* [What this task involves]:
Find the line that contains "Task: Click the back navigation arrow" in the entries below. Restate it and every line after it, word for word, with no pictures.

*** Opening Information shown ***

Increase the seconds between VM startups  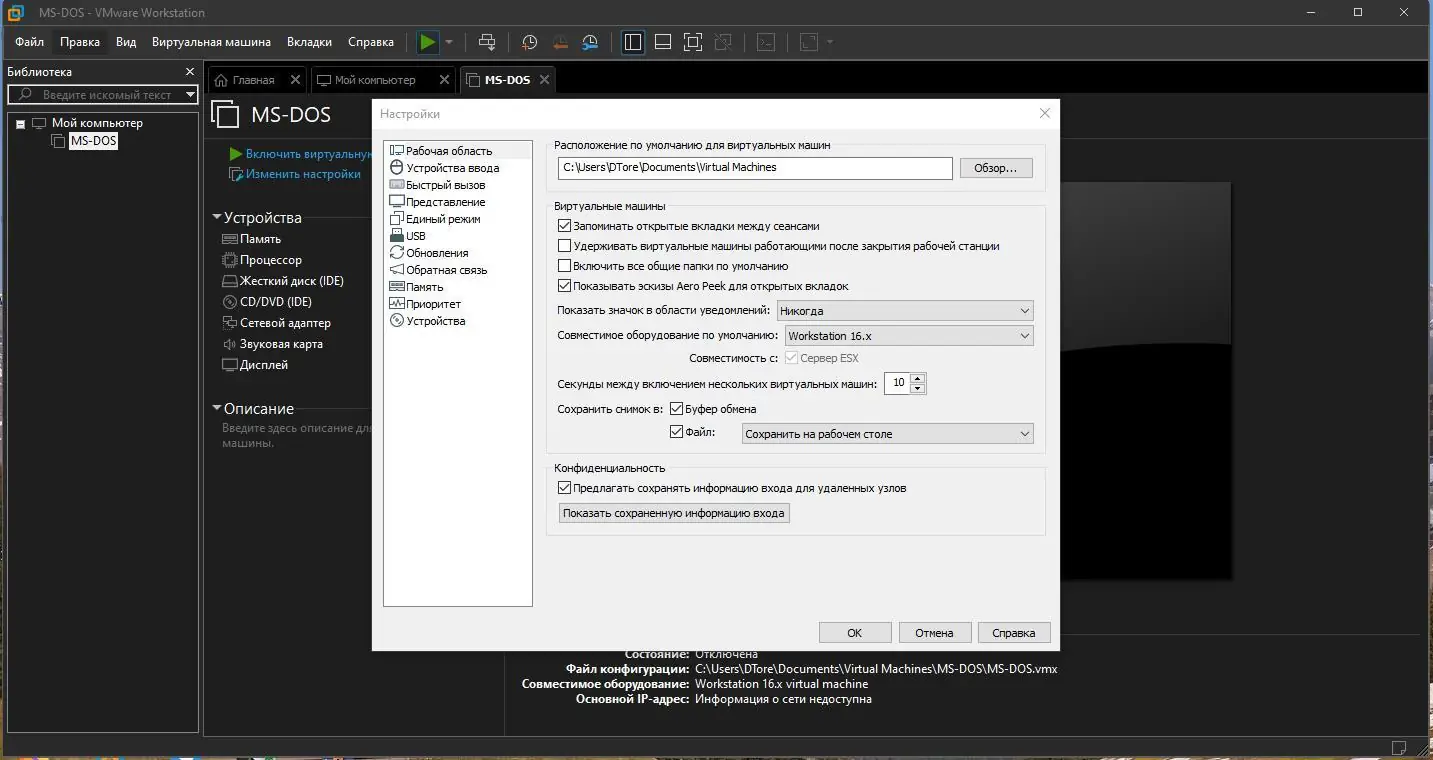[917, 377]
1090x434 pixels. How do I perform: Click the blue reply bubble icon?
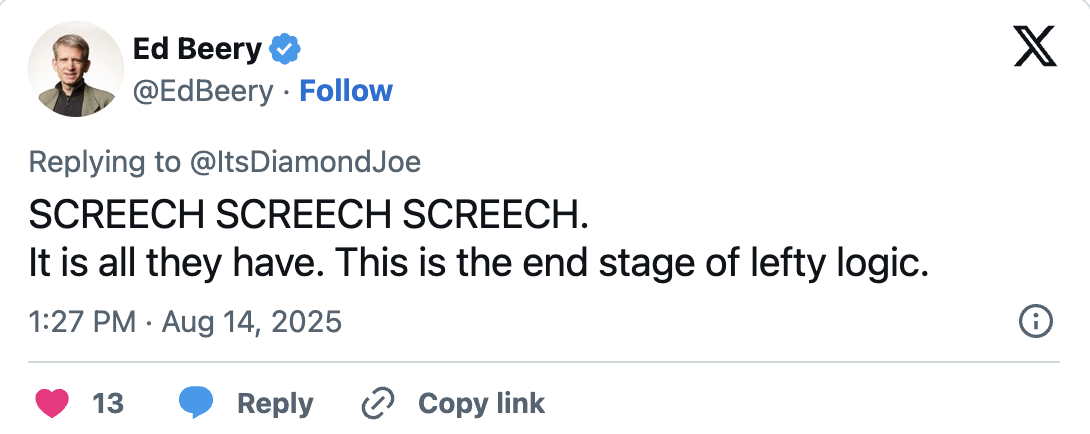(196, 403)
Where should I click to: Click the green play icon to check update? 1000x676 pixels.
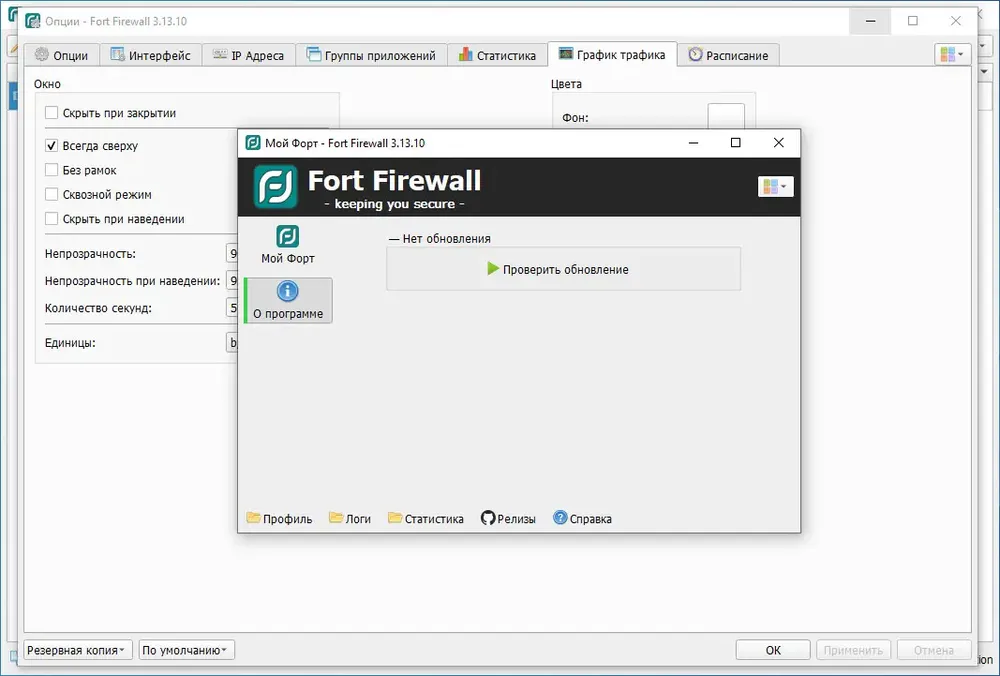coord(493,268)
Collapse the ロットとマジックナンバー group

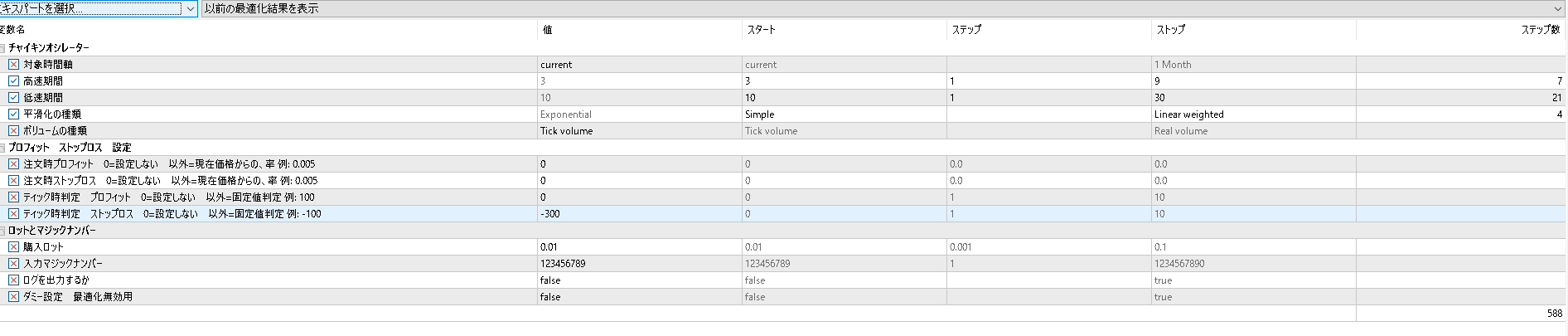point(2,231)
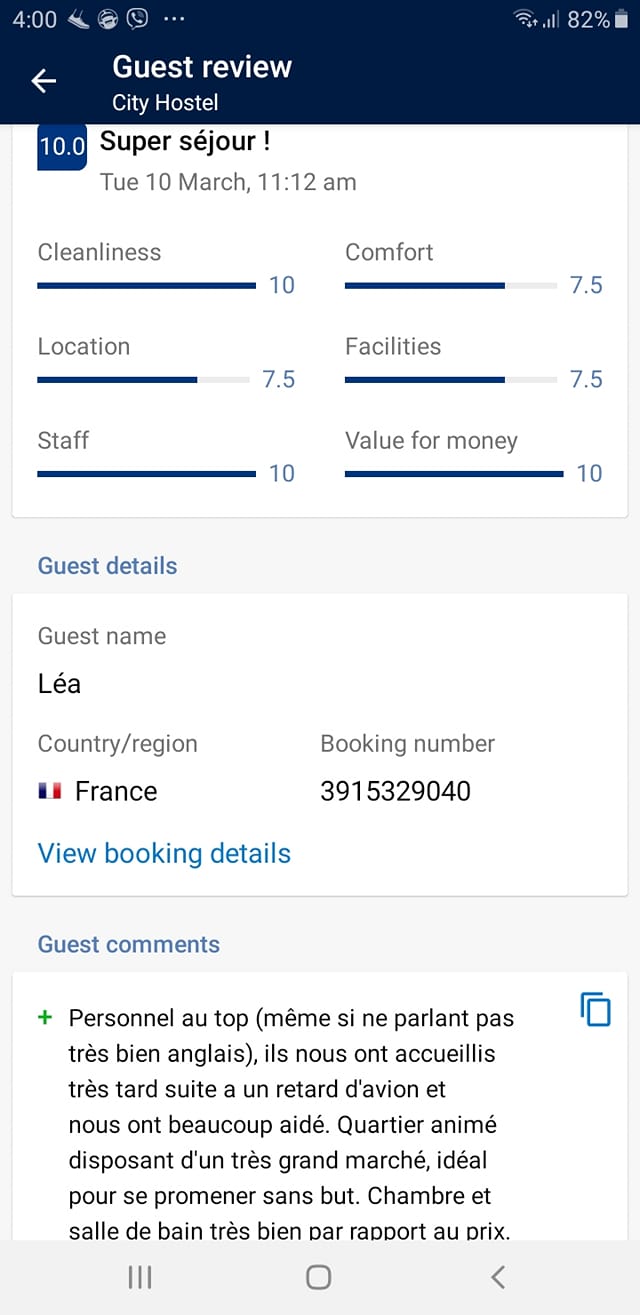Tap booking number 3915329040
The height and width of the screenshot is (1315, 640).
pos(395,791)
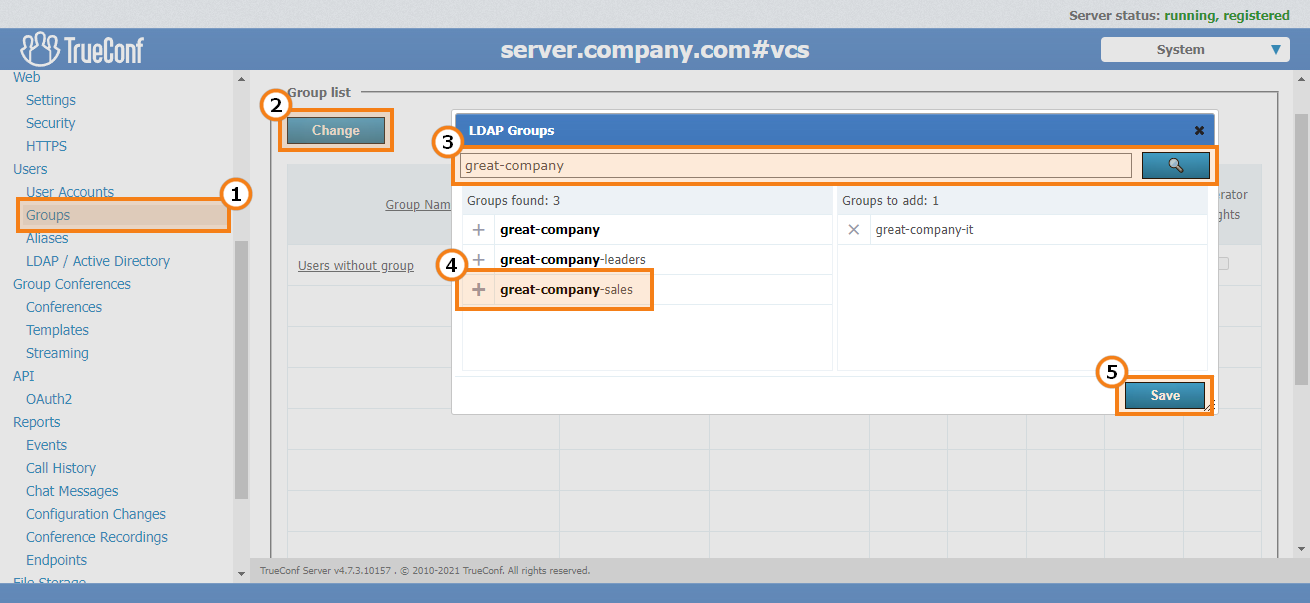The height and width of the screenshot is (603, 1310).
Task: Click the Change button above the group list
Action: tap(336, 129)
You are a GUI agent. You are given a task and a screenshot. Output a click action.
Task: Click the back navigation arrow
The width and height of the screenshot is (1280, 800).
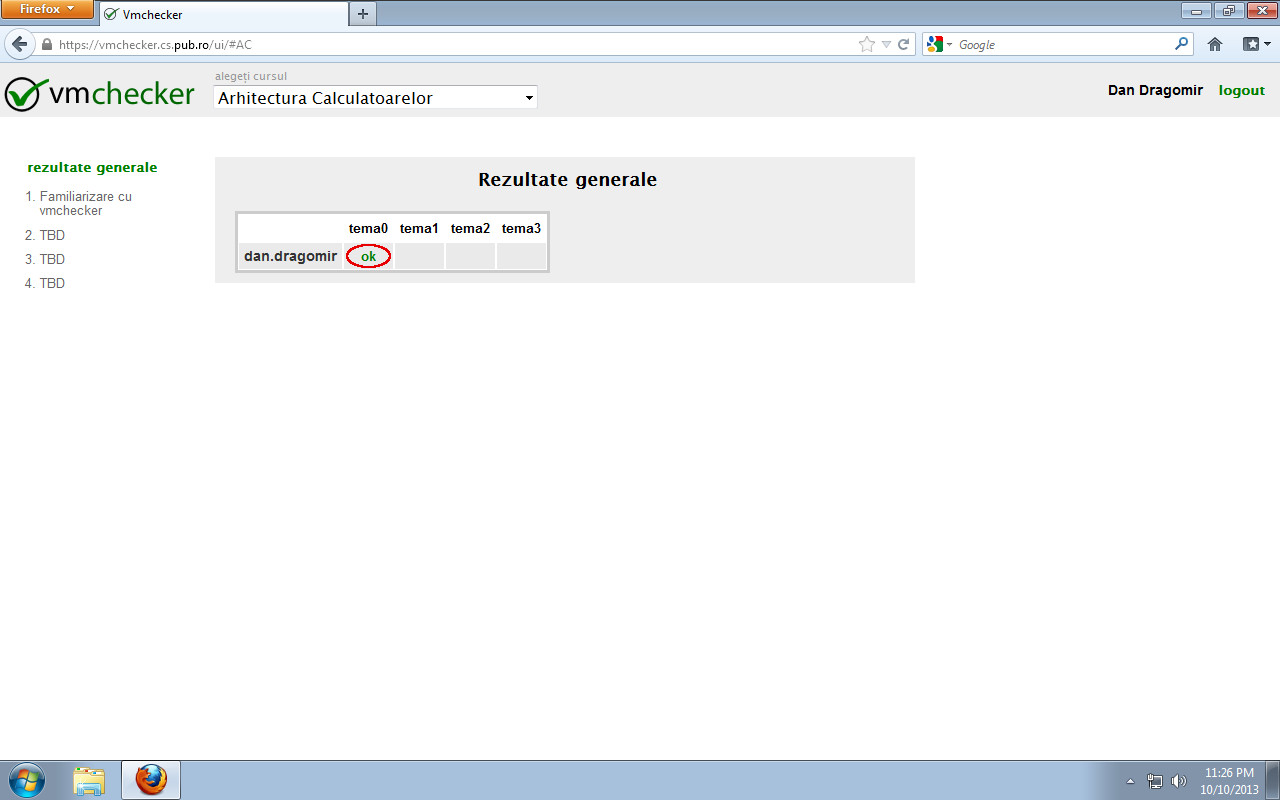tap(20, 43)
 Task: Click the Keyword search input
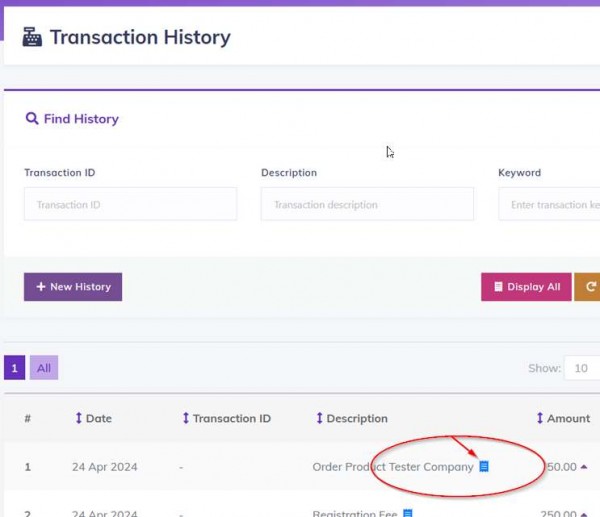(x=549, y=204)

*** Closing Information shown ***

* [Answer to this problem]:
Task: Click the back navigation arrow
The width and height of the screenshot is (1280, 800).
tap(20, 43)
 Task: Click the Keyword search input
(x=549, y=204)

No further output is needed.